Work required: Within the listing that follows, reproduce exactly the lines starting at the line with "You are a computer-use" and ending at the line with "Given: Open 8bitdo 얼티메이트2 게임패드 product title", inclusive, and only those. Pictures are dropped.

Records for the task:
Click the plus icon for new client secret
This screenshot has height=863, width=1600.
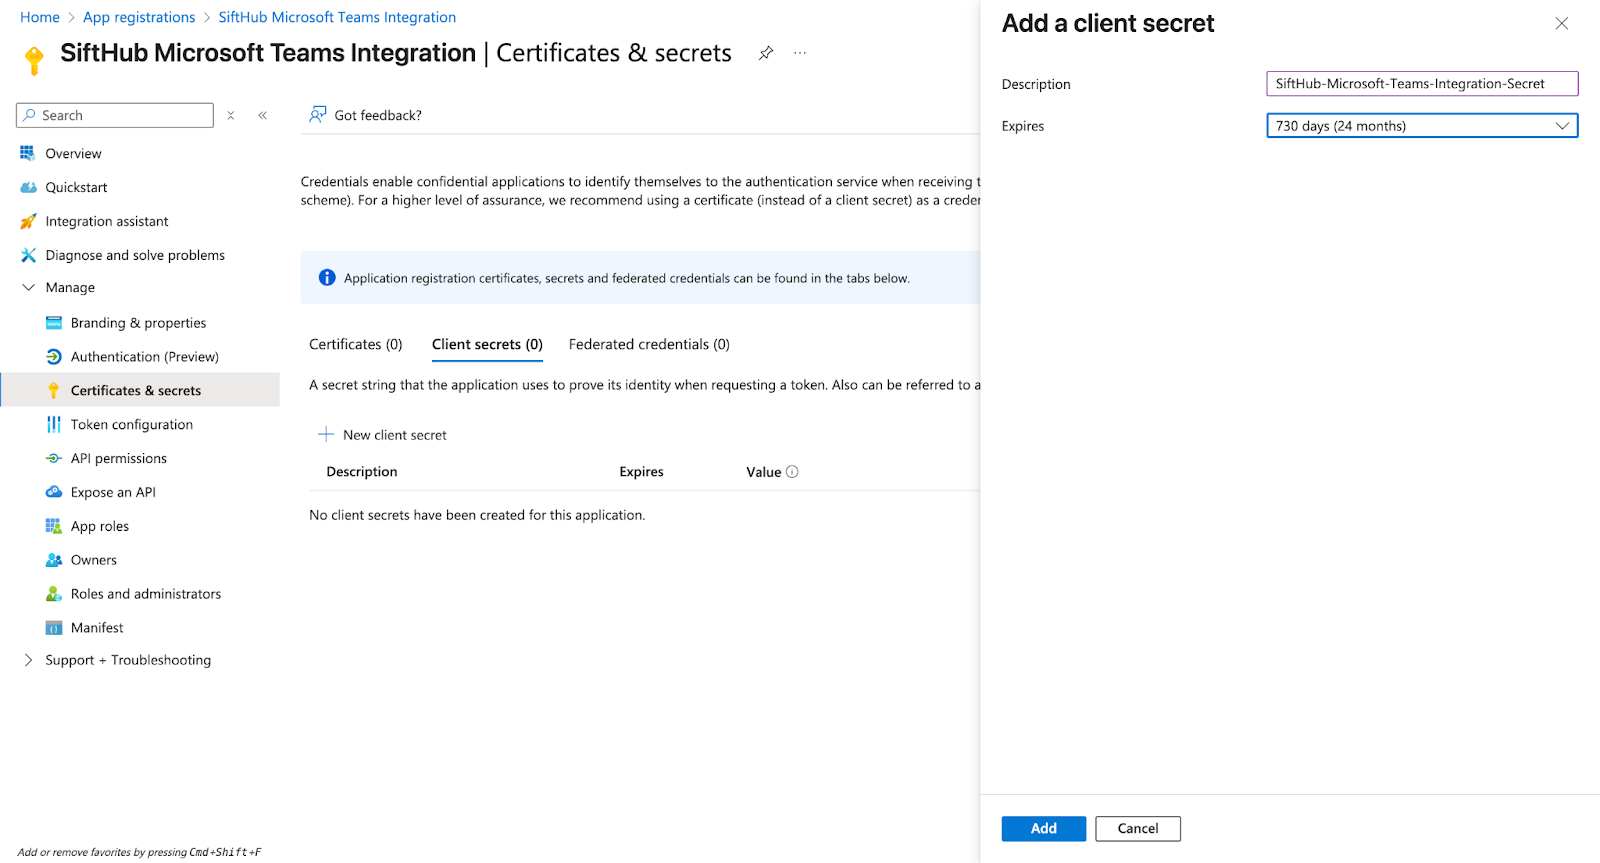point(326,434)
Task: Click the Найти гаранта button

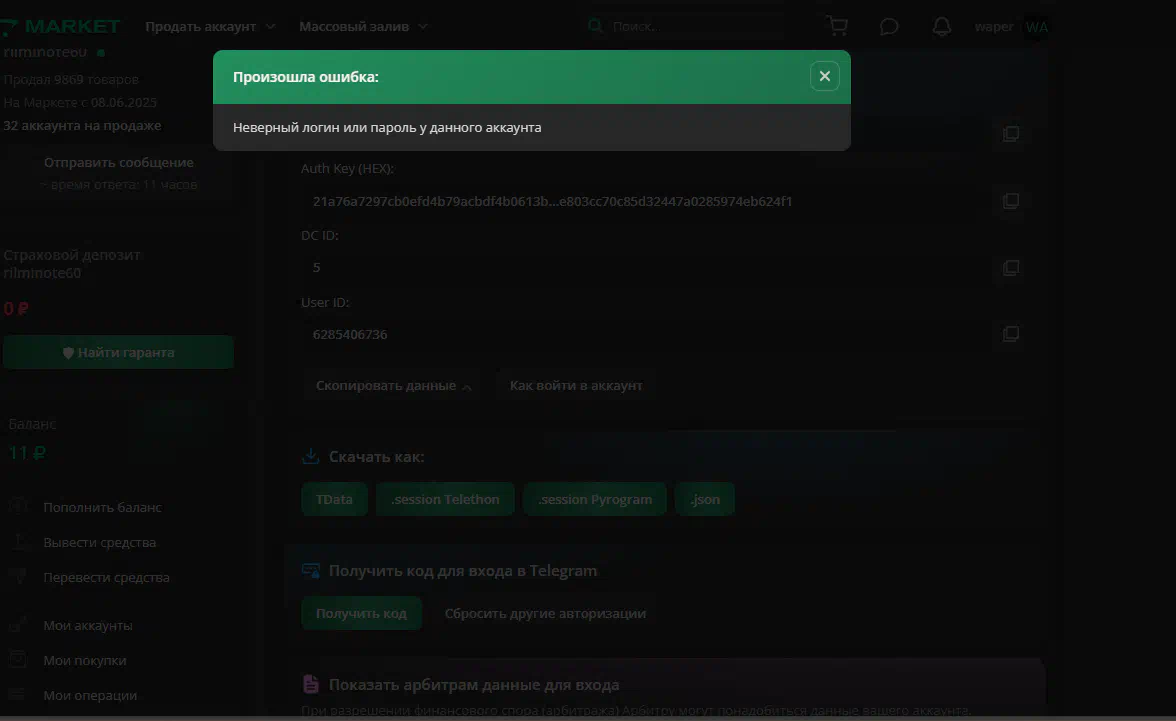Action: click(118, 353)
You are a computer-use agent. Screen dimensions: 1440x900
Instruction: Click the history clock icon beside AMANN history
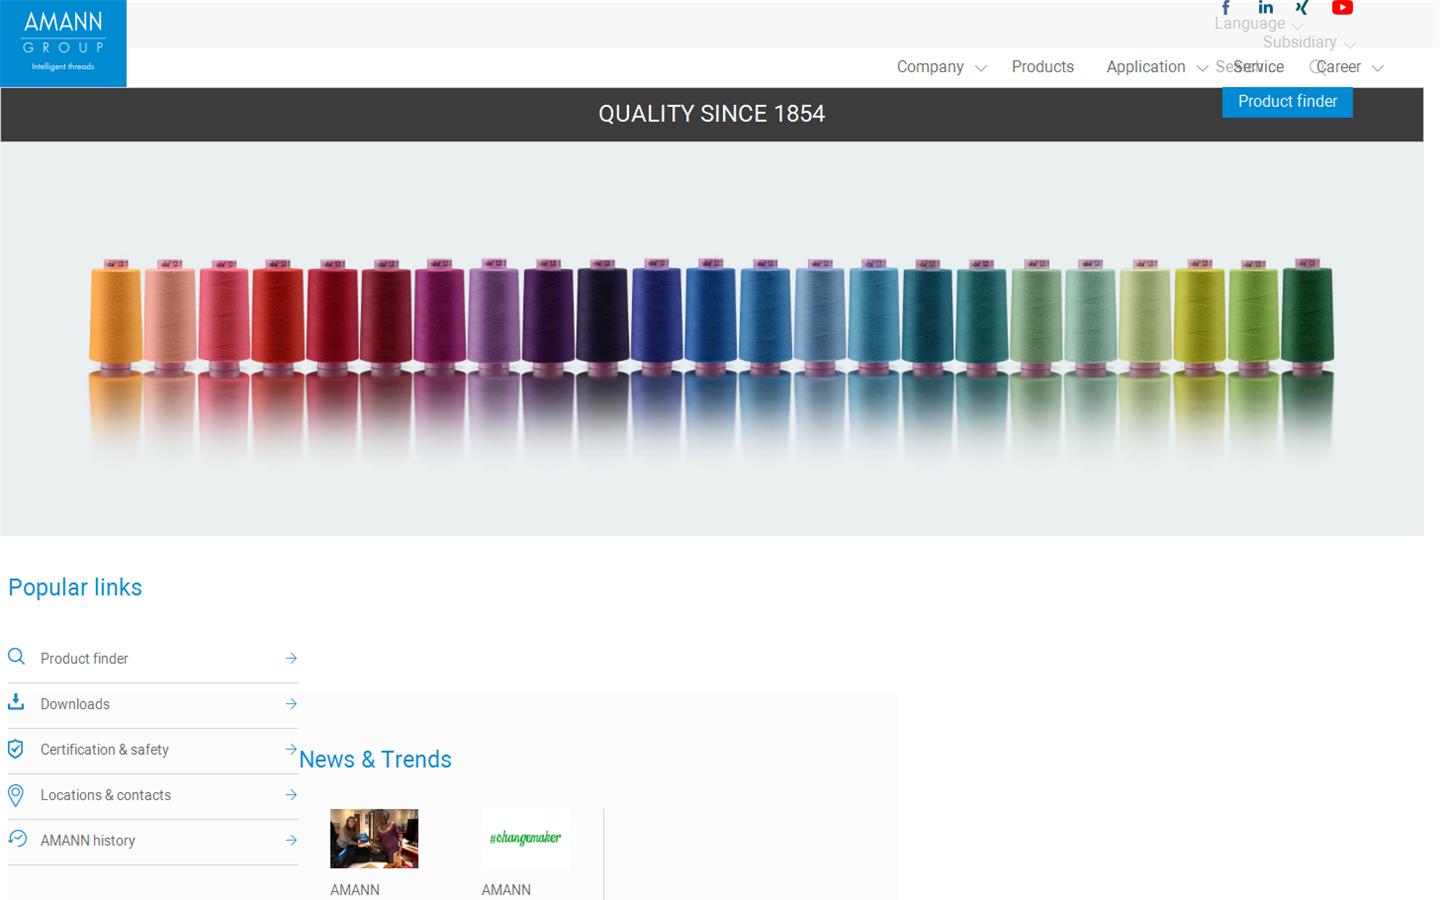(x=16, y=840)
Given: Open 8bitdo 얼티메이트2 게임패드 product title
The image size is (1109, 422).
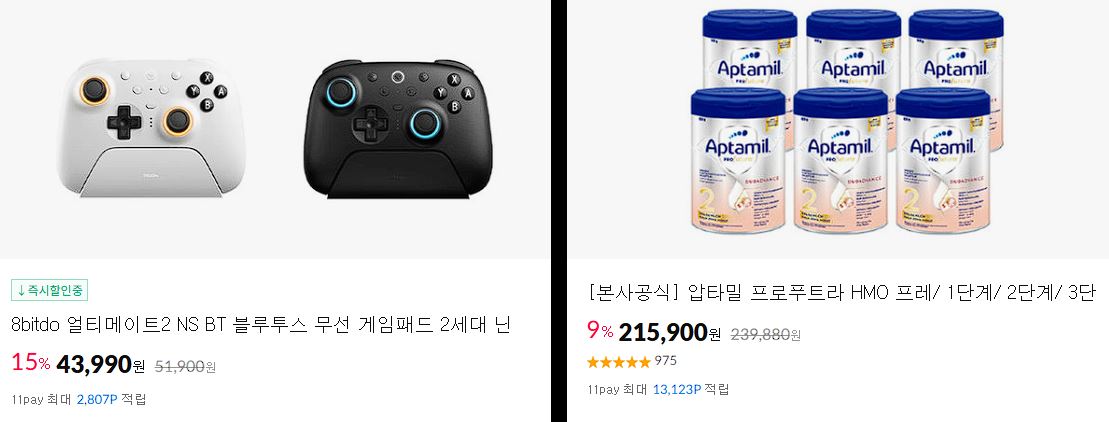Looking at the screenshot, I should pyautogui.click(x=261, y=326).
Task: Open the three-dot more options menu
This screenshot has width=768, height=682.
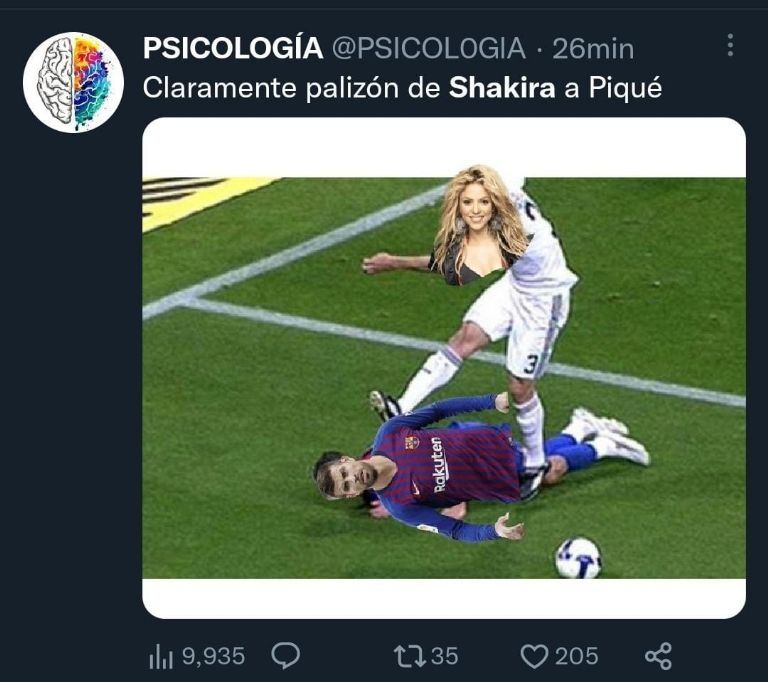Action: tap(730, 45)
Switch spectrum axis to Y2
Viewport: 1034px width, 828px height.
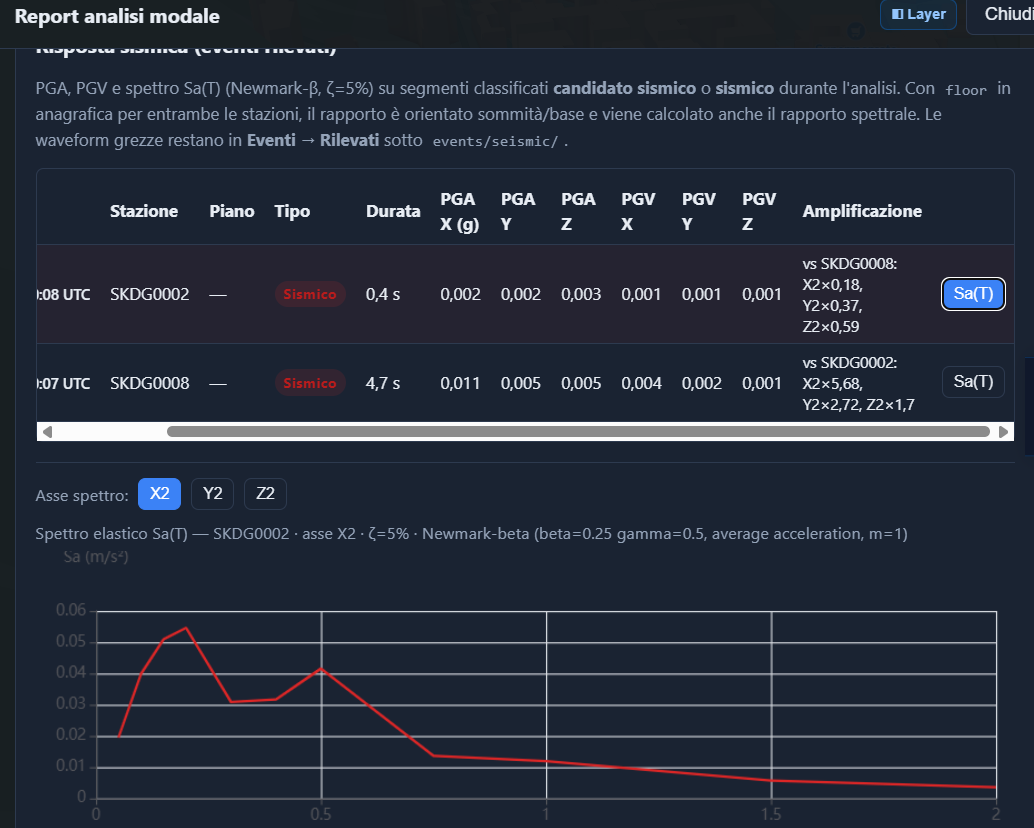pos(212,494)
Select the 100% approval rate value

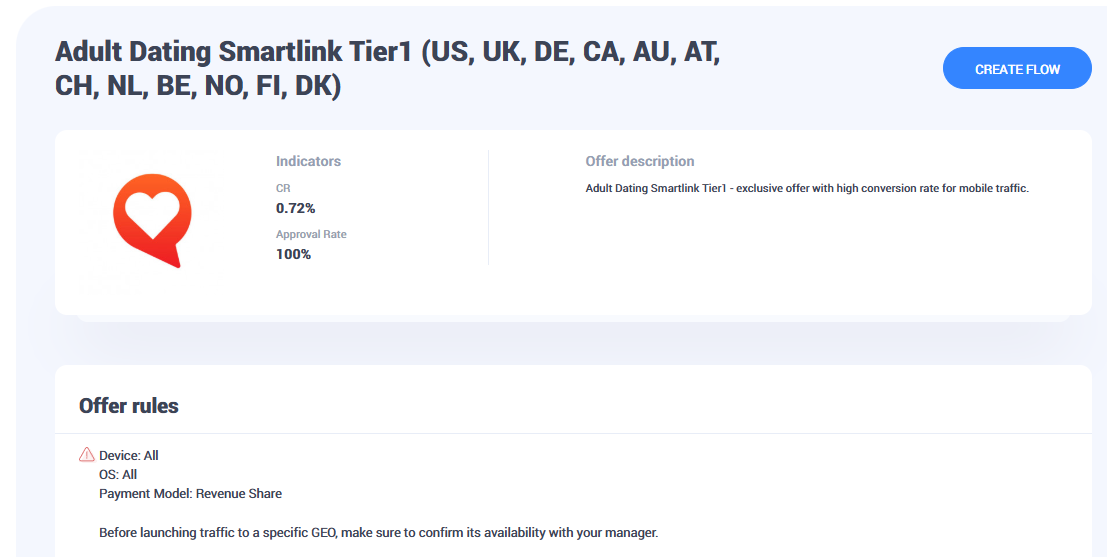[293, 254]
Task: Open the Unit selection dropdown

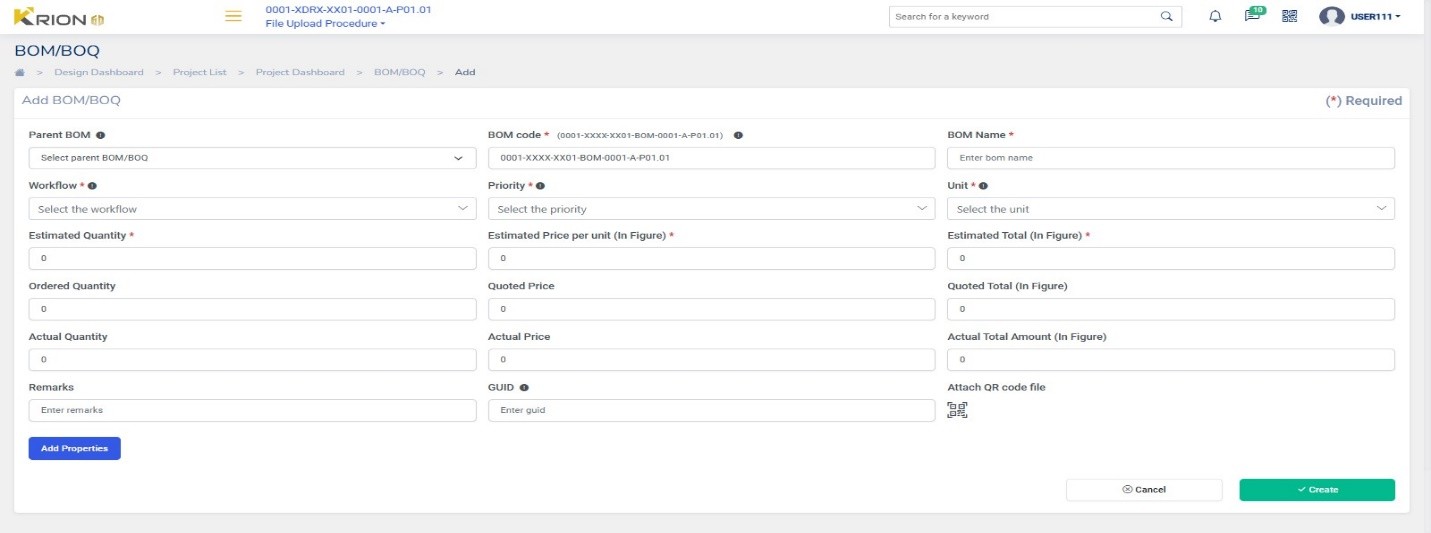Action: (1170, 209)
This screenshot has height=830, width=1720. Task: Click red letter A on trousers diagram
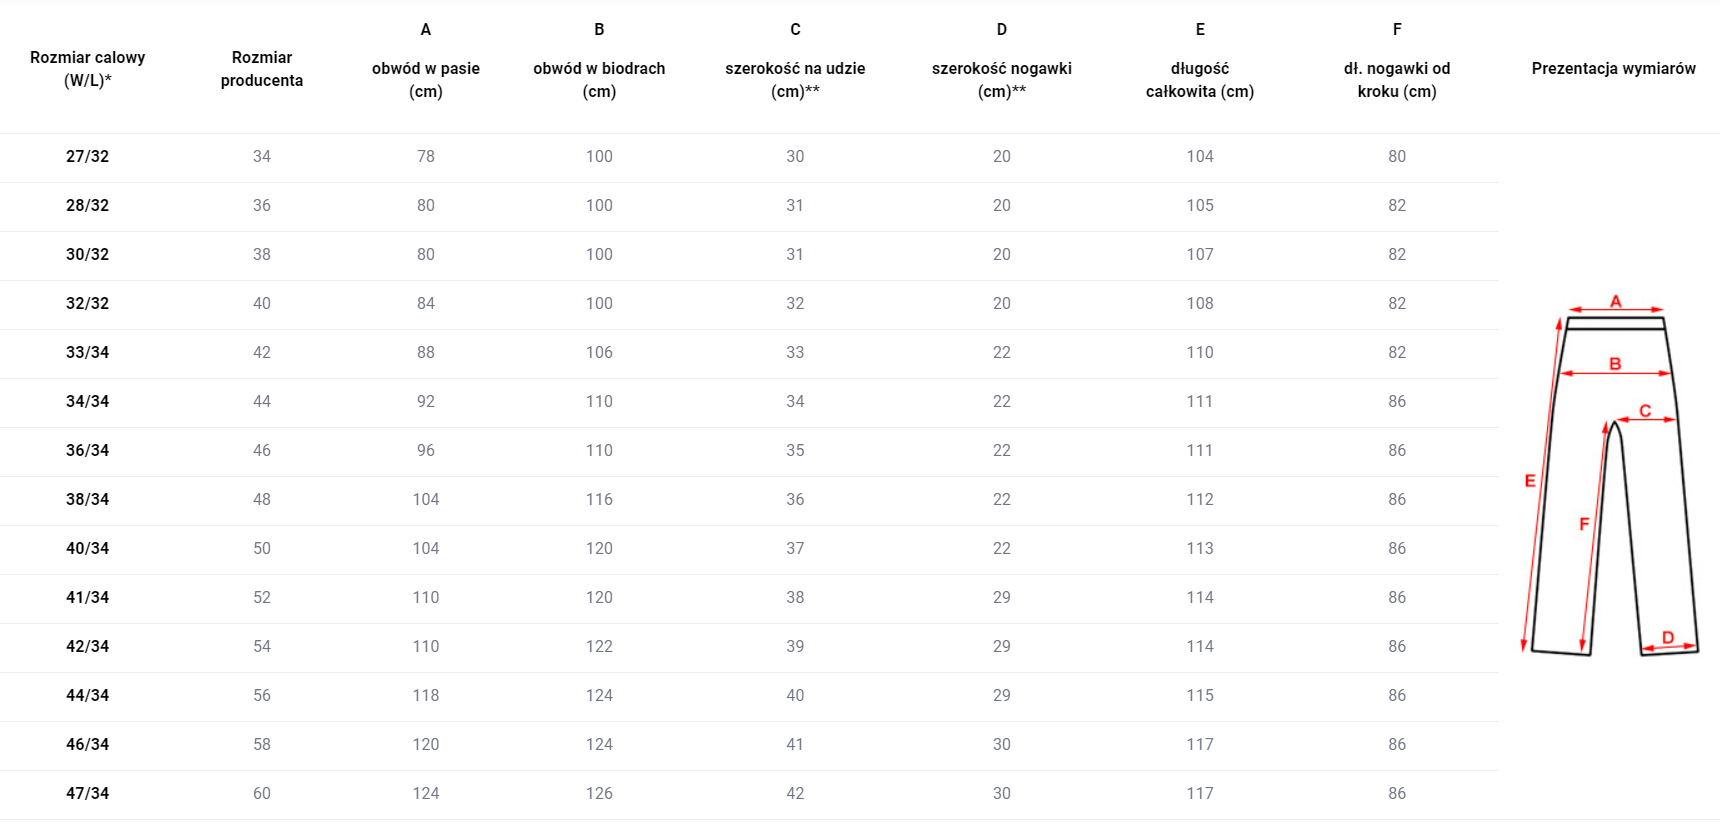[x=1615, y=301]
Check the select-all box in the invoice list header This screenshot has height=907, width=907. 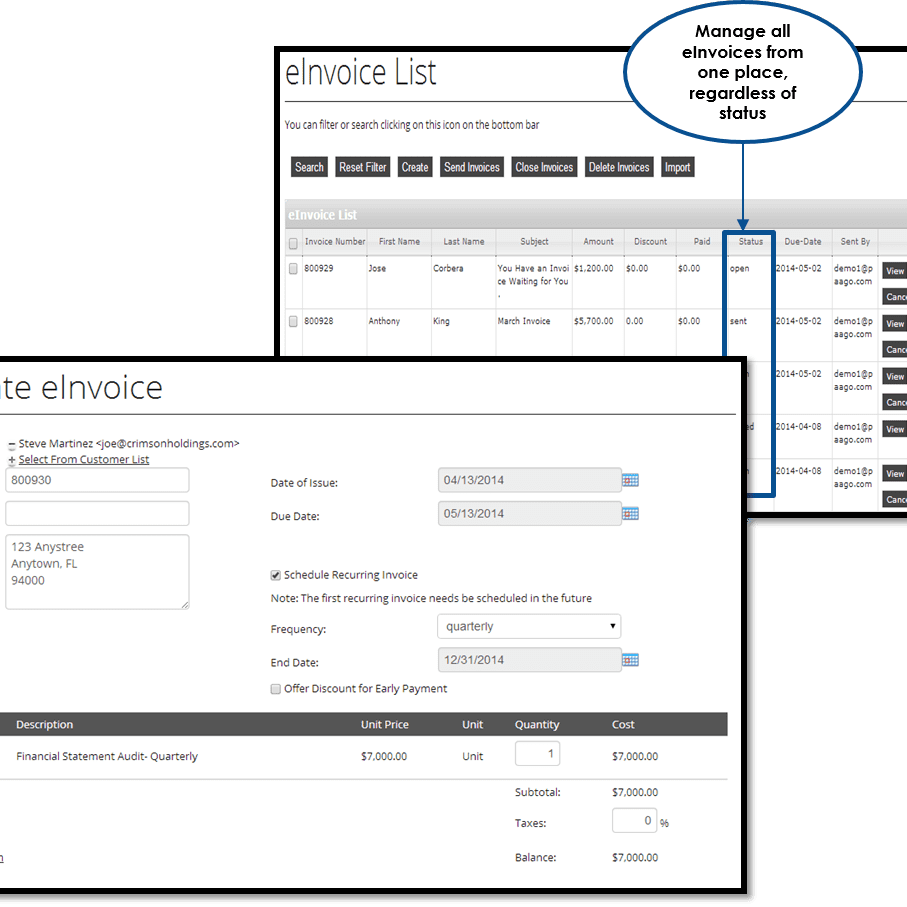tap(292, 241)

Solution to this task:
You are a computer-use agent. Screen dimensions: 1440x900
Instruction: Click the history clock icon beside AMANN history
(x=16, y=840)
Given: Open 8bitdo 얼티메이트2 게임패드 product title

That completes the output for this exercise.